Las Vegas Sun

April 26, 2024

UNEMPLOYMENT:

Numbers tell the story: 900 jobs, 76,400 unemployed

A line of 100 people snaked around the public jobs office in Las Vegas before it opened at 8 a.m. on Monday. It happened again Tuesday. Wednesday, too.

“This is my second home,” says Kelly Temple, 54, who estimates she spends two hours a day there. She was laid off seven months ago from a lumber company, where she was a sales coordinator.

About 2,300 people flooded the JobConnect building on Maryland Parkway south of Desert Inn Road the week of Nov. 17. Another 1,700 visited the North Las Vegas location and 755 went to the Henderson office.

Ron Fletcher, who oversees the local offices for the state, hasn’t seen lines this long since he headed the North Las Vegas bureau in 1994. “Our situation is worsening,” says the chief of field direction and management for the Nevada Employment, Training and Rehabilitation Department.

The last week of November, there were about 900 openings listed at the three area JobConnect offices. About 76,400 people in Southern Nevada are jobless.

“In an orientation, we were told, if anybody offers you a job to take it,” says Thomas Blaquelourde, 52, who hopes for a clerical position in a law office.

David Miller, 34, knows the struggle — and mounting competition — for a precious job more than most. He’s been looking for a mechanic’s or machinist’s job for a year, after he returned from a long Army National Guard tour in Iraq.

Being a veteran is beneficial — JobConnect, a service he’s been using for the past month, places a premium on military service — but he doesn’t own the tools needed for many of these jobs, so he’s been on the outside looking in.

His bank account is emptying as he pays support for two children, rent that he can no longer afford and monthly bills on his $12,000 in credit card debt.

Anna Caputo, an employment counselor at the Las Vegas JobConnect, pores over job listings with Miller. Republic Services, the garbage hauler, needs a mechanic, but Miller doesn’t have tools for that job, either. There’s a $25-an-hour position as a driver, but he doesn’t have a commercial driver’s license.

One job seems like a decent fit, as a door fabricator in Henderson. The next listing pays well and has full benefits — with the possibility of overtime — but he’s already ruled it out. It requires experience on a lathe, which he doesn’t have.

Fletcher learns of Miller’s struggle and asks a Veterans counselor to provide him with further individual assistance.

Among others seeking help at JobConnect offices last week:

• Pilar Grey, 41, who four months ago was let go after four years as a patient receptionist at a medical imaging company. She’s visited JobConnect offices every week since, and has applied for 25 jobs. She contacted area hospitals on her own and is hopeful she’ll be able to get an interview at the U.S. Census Bureau for an office clerk job.

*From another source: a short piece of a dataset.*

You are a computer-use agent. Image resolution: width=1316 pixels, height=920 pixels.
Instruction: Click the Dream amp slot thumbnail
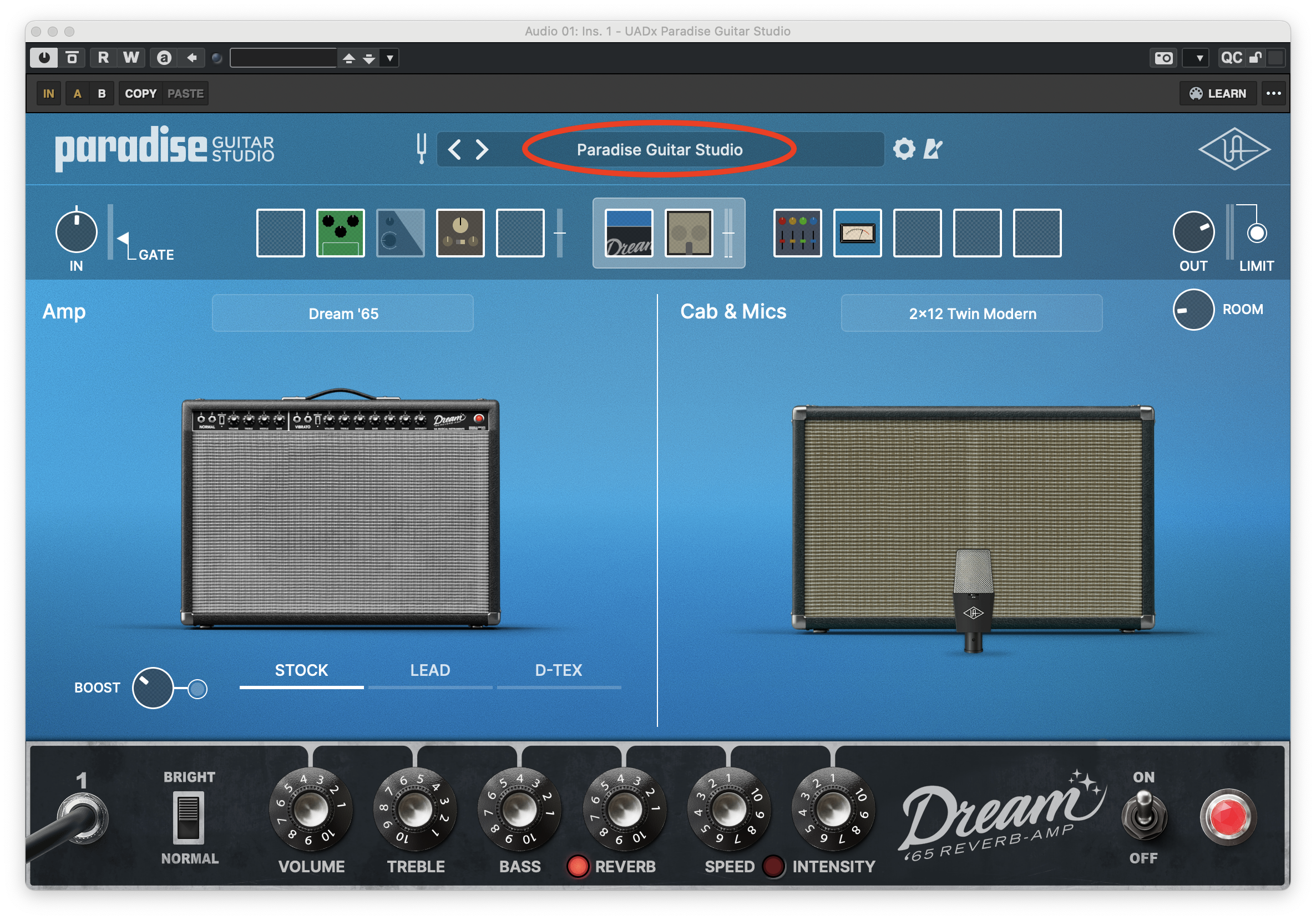click(x=629, y=232)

• Lenda Robbins, 64, who screened passengers at McCarran International Airport until her retirement 18 months ago. She needs to return to work after the value of her investments portfolio dropped 30 percent. She frets that her age will be a detriment as she competes for clerical positions with younger applicants, and recognizes she may have a six-month search before her.

• Jim Hairfield, 70, an industrial engineer who recently lost his job. He has the same fear as Robbins: “No matter what they say, there are prejudices out there. Who wants to hire me if they can hire a 25-year-old?”

• George West, 42, who lost his real estate office job in mid-October and works just eight hours a week as a security guard at a lounge on the Strip. He’s inquired about work at other clubs, but the ones he’s visited aren’t hiring. He continues to check the job boards in Henderson.